Subsequent to the amendment of the Monopoly Regulation and Fair Trade Act (hereinafter the “MRFTA”) on July 16, 2013 (effective as of January 17, 2014) strengthening the criminal referral obligations of the Korea Fair Trade Commission (hereinafter the “KFTC”), the KFTC has referred nearly all companies and individuals involved in almost all cartel cases to the Prosecutor’s Office. At the same time, the Prosecutor’s Office has continued to express its interest in more actively investigating antitrust cases by, for instance, announcing its plans to establish a new department in charge of investigating antitrust cases and assigning prosecutors exclusively to handle antitrust cases such as cartels (e.g., bid-riggings).

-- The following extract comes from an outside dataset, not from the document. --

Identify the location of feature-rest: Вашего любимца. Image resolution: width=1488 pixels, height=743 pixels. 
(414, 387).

Court Imposes First Prison Sentence on Executives for Bid-Rigging

Recently, in major bid-rigging cases, Korean courts have sentenced executives and employees that participated in the bid-rigging to imprisonment.

  • Bid-rigging case concerning cables used for nuclear power plants: 3 executives sentenced to 6 months imprisonment

On February 5, 2014, the Busan Eastern District Court sentenced former and current executives from 3 companies for engaging in bid-rigging of cables used for nuclear power plants to 6 months imprisonment. This case is noteworthy since it was the first prison sentence imposed on individuals engaging in cartels in Korea. The court also imposed suspended sentences (6 months imprisonment and 2 years suspended sentence) and community service against executives and employees who submitted “sham” bids while imposing criminal fines ranging from KRW 16 million to KRW 40 million against the companies involved. The defendants in this case were indicted under Article 315 of the Korean Criminal Code (crime of interference with tenders, which is specifically for bid-riggings), as opposed to under the MRFTA, and the Prosecutor’s Office issued an indictment independently without the KFTC’s criminal referral.

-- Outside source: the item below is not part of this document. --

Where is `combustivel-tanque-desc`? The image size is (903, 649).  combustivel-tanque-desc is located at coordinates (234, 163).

  • Bid-rigging case concerning the four major Korean rivers restoration projects: an executive who played leading role sentenced to 2 years imprisonment

On February 6, 2014, the Seoul Central District Court found that 11 construction companies violated, among others, the Framework Act on the Construction Industry in connection with bid-rigging of the four major Korean rivers restoration projects. The court criminally fined 6 companies which played a leading role a total of KRW 75 million and 3 other companies a total of KRW 50 million. Also, the court sentenced an executive who played a leading role in bid-rigging to 2 years imprisonment, and other executives involved were imposed suspended prison sentences (18 executives) or criminal fines (3 executives and employees).

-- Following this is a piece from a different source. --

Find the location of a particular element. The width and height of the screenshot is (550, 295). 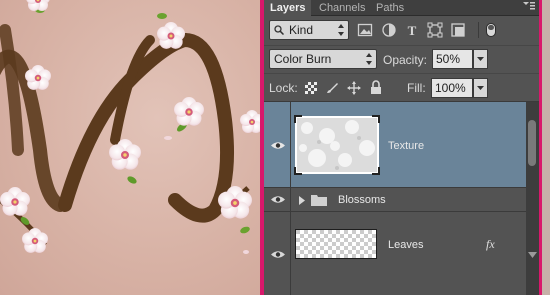

fill-slider-button is located at coordinates (480, 88).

Heightened Risks of Criminal Penalties for Bid-Rigging Even in the Absence of the KFTC’s Criminal Referral Under Other Relevant Statutes such as the Criminal Code or Framework Act on the Construction Industry

In explaining the heightened criminal penalties such as the imposition of prison sentences against individuals engaging in cartels, the court noted that “measures taken in the past in bid-rigging cases involving large-scale national projects (i.e., in such cases only construction companies were sanctioned or executives were only imposed criminal fines) failed to prevent similar violations from reoccurring,” demonstrating the need for strengthening criminal penalties.

Such change in the court’s position appears to be due to criticism that, since administrative penalties, such as the imposition of surcharges by the KFTC, failed to serve as effective deterrence, cartel activities should be deterred through “heightened criminal penalties on individuals.”

In light of recent court decisions such as the above, it is expected that the Prosecutor’s Office would independently issue indictments without the KFTC’s criminal referral pursuant to other relevant statutes such as the Criminal Code and Framework Act on the Construction Industry specifically for bid-rigging. It is also expected that courts will impose heightened criminal penalties on individuals as well as companies that participate in bidrigging based upon factors such as whether the individuals played a leading role and the degree of participation.

Furthermore, in viewing the grant of rights for request of criminal referral by the KFTC to other governmental agencies (i.e., Public Procurement Service, Small and Medium Business Administration and the Board of Audit and Inspection) and the strengthening of the KFTC’s criminal referral obligations, it is expected that criminal referrals by the KFTC and indictments issued by the Prosecutor’s Office’s will increase for cartels as well as other violations of the MRFTA.

Therefore, companies should be mindful of the risks of criminal penalties under relevant statutes such as the Criminal Code and Framework Act on the Construction Industry as well as the MRFTA. In particular, given the heightened risks of criminal penalties against individuals, it is advisable to strengthen internal supervision and compliance training programs of executives and employees.